Grizzled IT industry veterans have heard it all when it comes to crackpot ideas about personal and business network security. Unfortunately, these IT security myths sometimes end up biting an unsuspecting user in the rear and cause headaches for IT techs. We debunk some of the most pervasive and factually incorrect myths about IT security.
Myth: Macs don’t get malware
Many uninformed Apple users have a false sense of IT security, viewing their chosen operating system through a rose-colored lens. In the past, Macs had skirted many viruses and malware that affected Windows PCs because black hat developers saw little incentive for developing for such a niche platform. But with so many more Mac computers being used now, malware is quickly catching up.
2015 has been a record year for Mac malware according to a report by Bit9 + Carbon Black. The numbers showed that five times more OS X malware popped up in 2015 than in the previous five years combined. Do you still feel safe not running an anti-virus on your new MacBook?
Myth: A strict browsing policy keeps you safe
This is a myth that underestimates the will and reach of malware developers. Common wisdom dictates that not browsing questionable adult, piracy, and other sites will help you avoid malware. Unfortunately, that alone does not guarantee your browsing is absolutely safe.
Malicious code can be served on perfectly normal websites without the knowledge of the website owner or operators. How exactly? Well, your average webpage can use multiple scripts and plugins supplied by third party companies. These scripts and plugins can be subject to hacks and modified to run malicious code. In fact, popular plugin Adobe Flash is a popular attack vector favored by cybercriminals. Steve Jobs himself stated that Adobe Flash was too insecure to be supported on the iPhone.
Myth: Passwords alone are enough
If you think an eight to 16 character password is enough to keep your sensitive data secure, you’re wrong. In fact, most people choose only the flimsiest of passwords—hunter2, anyone?—and special characters only help a little. Wired writer Matt Honan thinks that passwords have overstayed their welcome though a suitable replacement has yet to be found.
Looking towards the future, we have upcoming technologies such as brain wave scanning to add biometrics into the mix. For the here and now, start using two-factor authentication where you can. What is two-factor authentication? First, a person must enter his or her password followed by a time-sensitive code generated from an app on their smartphone or other device. For example, Google offers a 2-step verification process that you can add to your Google services.

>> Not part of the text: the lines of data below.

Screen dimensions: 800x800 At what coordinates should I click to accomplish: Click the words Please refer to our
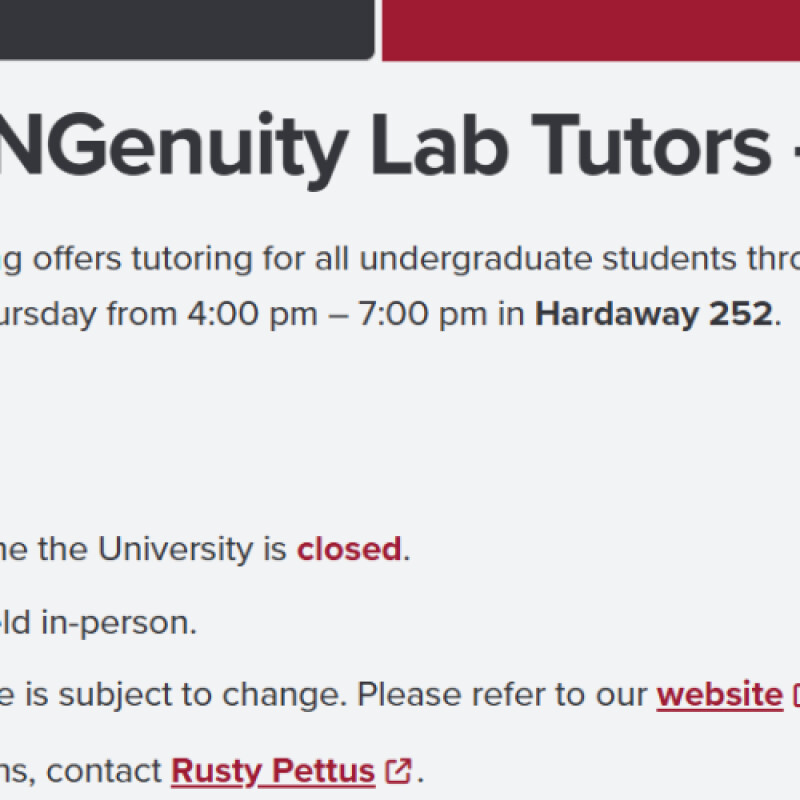502,694
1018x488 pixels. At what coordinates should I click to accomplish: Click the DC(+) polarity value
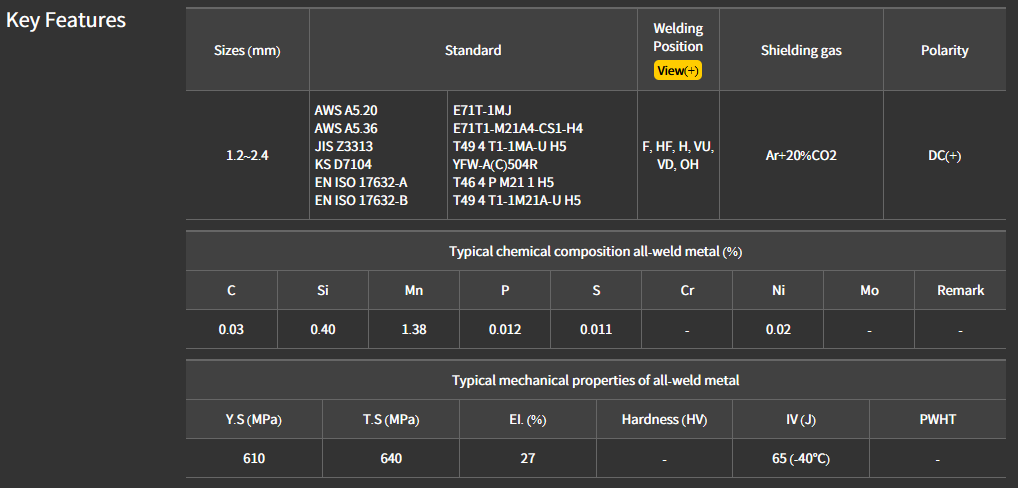pos(944,156)
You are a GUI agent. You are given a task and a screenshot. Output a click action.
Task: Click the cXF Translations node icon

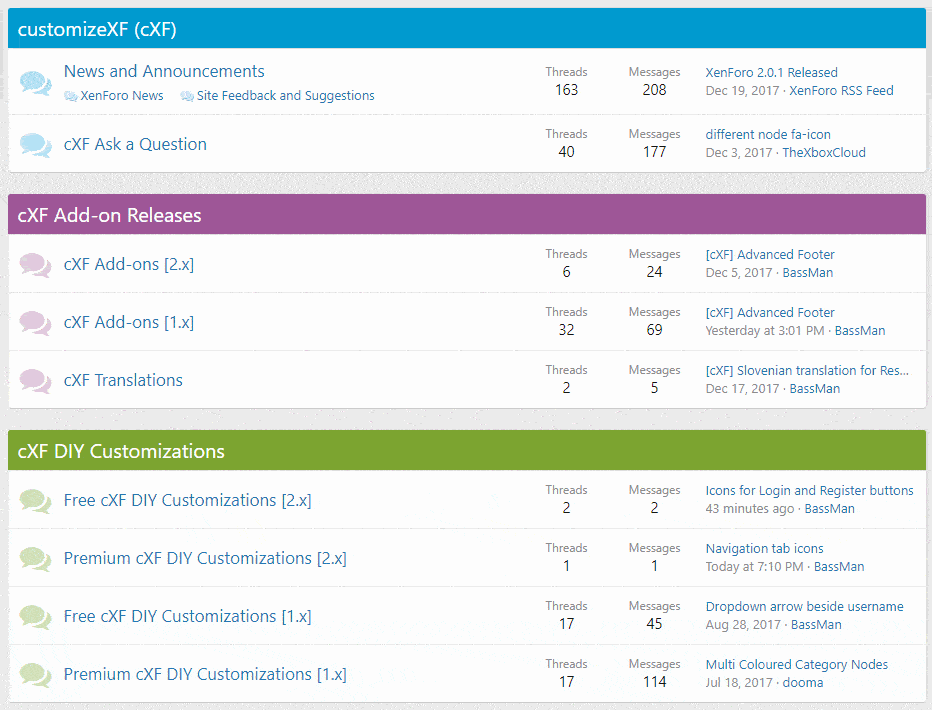point(35,380)
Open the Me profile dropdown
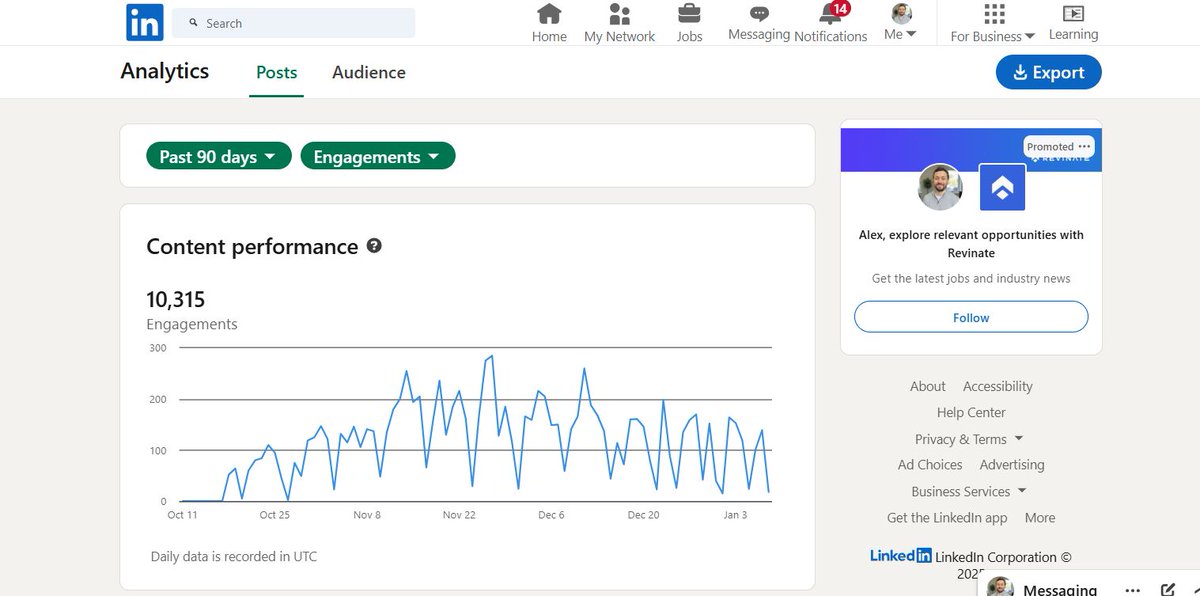1200x596 pixels. 900,23
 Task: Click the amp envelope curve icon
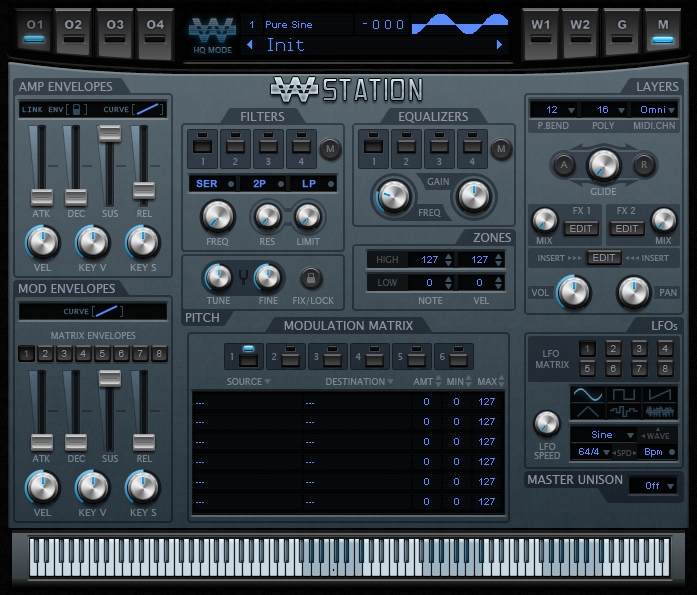(148, 109)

Myth: You don’t have anything of value to steal
Whether the target is a large enterprise, small business, or individual person, there is always something of value to a black hat. Even if the computer doesn’t have sensitive financial or customer information stored on it locally, it still does have value for attackers. It can be used as an entry point into whatever company network it is a part of and help attackers gain access to more valuable targets.

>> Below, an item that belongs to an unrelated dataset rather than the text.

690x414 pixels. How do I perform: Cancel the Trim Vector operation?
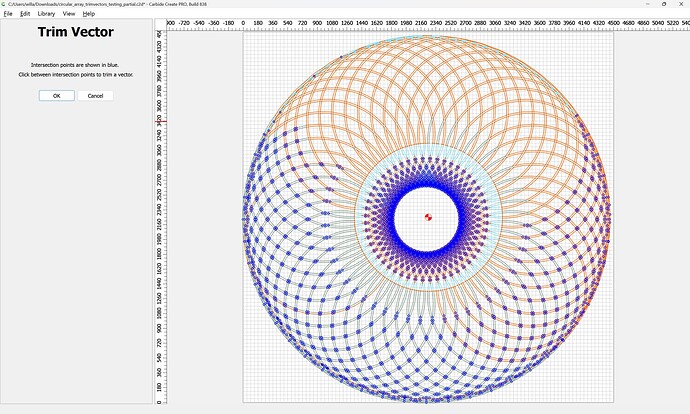95,96
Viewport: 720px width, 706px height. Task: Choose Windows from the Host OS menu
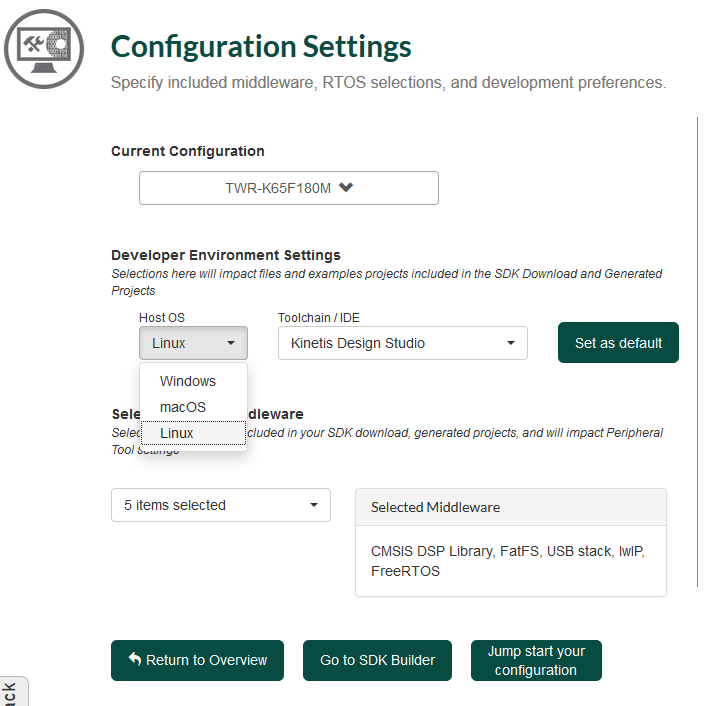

Another compelling reason is that it can be used as a part of a botnet or zombie army. A botnet army is a network of unknowingly infected computers following the commands of a central server. Imagine the PC being used as part of a massive distributed denial-of-service (DDoS) attack. This not only harms the target of the DDoS attack, but it also occupies your computing and network resources.

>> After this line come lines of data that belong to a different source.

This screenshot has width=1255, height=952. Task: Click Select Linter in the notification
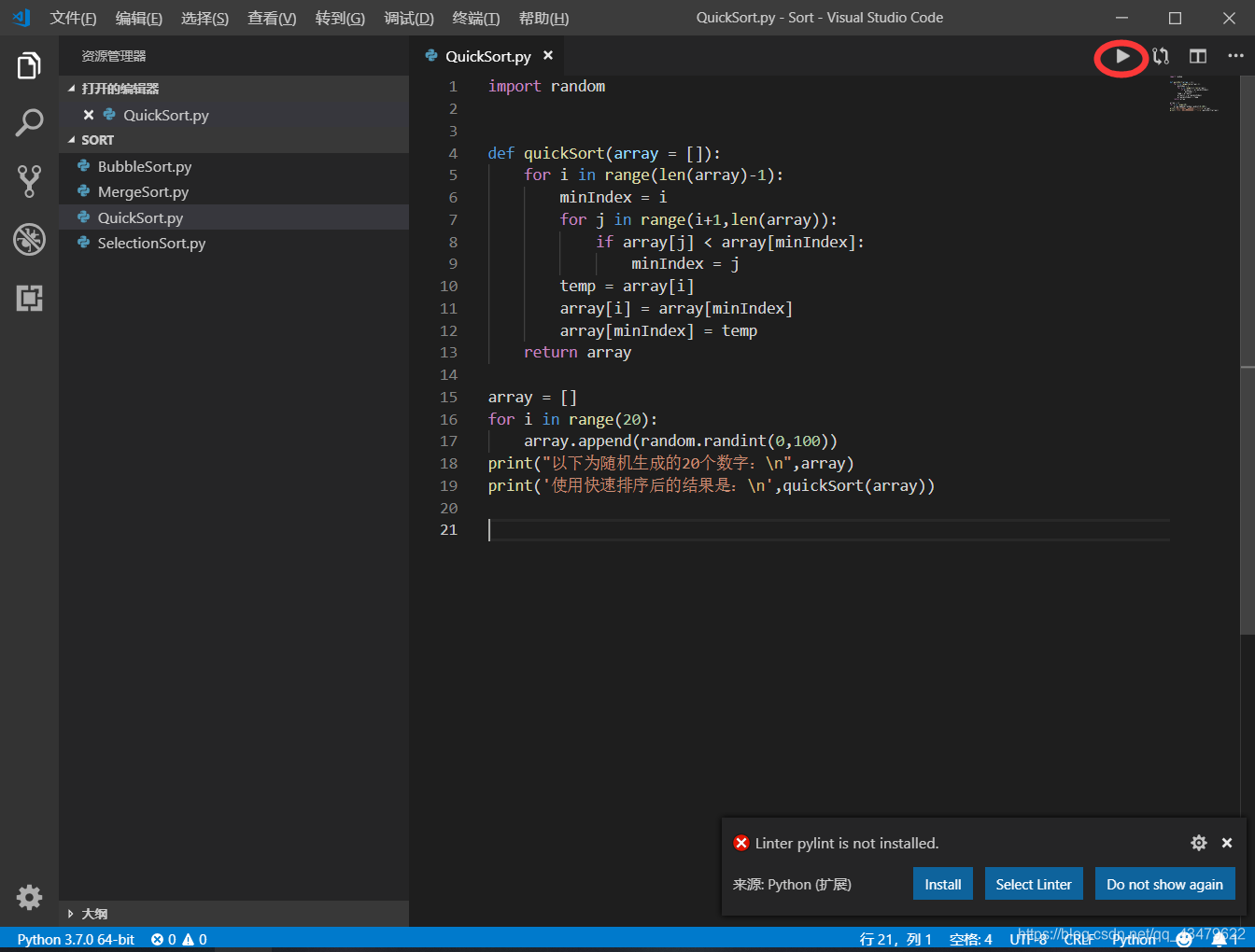click(1034, 883)
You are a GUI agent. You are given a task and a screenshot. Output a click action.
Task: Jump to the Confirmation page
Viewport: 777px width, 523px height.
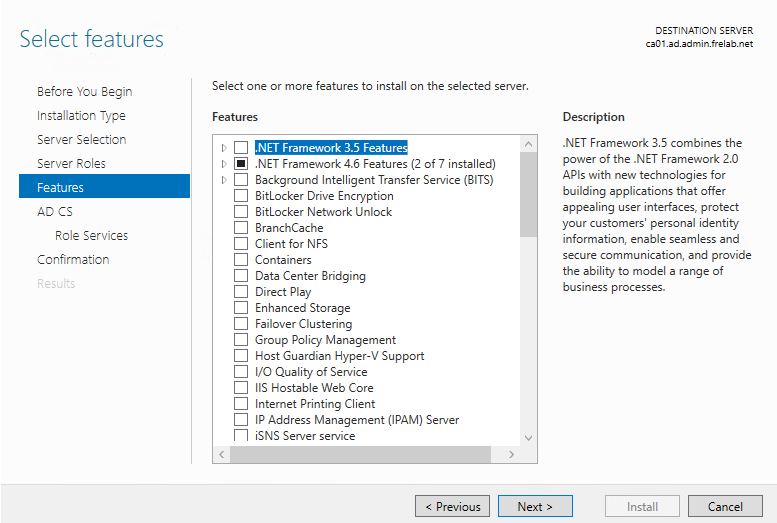(x=73, y=259)
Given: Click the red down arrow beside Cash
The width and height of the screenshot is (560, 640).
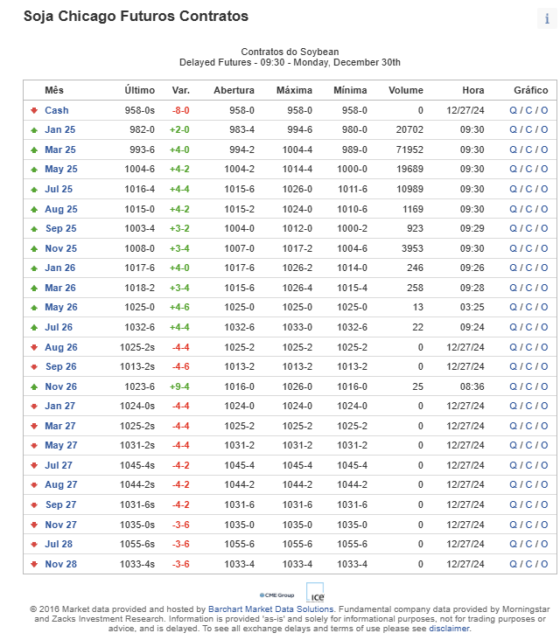Looking at the screenshot, I should (34, 110).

Myth: Not implementing BYOD will ensure security
Bring-Your-Own-Device (BYOD) may seem like a four-letter word for IT luddites concerned about security, but it needn’t be one. Sensitive company data will be accessed via personal mobile devices whether or not your systems were designed to support them. It can be as innocuous as an employee logging into their business e-mail inbox from a personal smartphone. It’s better to support BYOD and increase security to match rather than not support BYOD or improve security.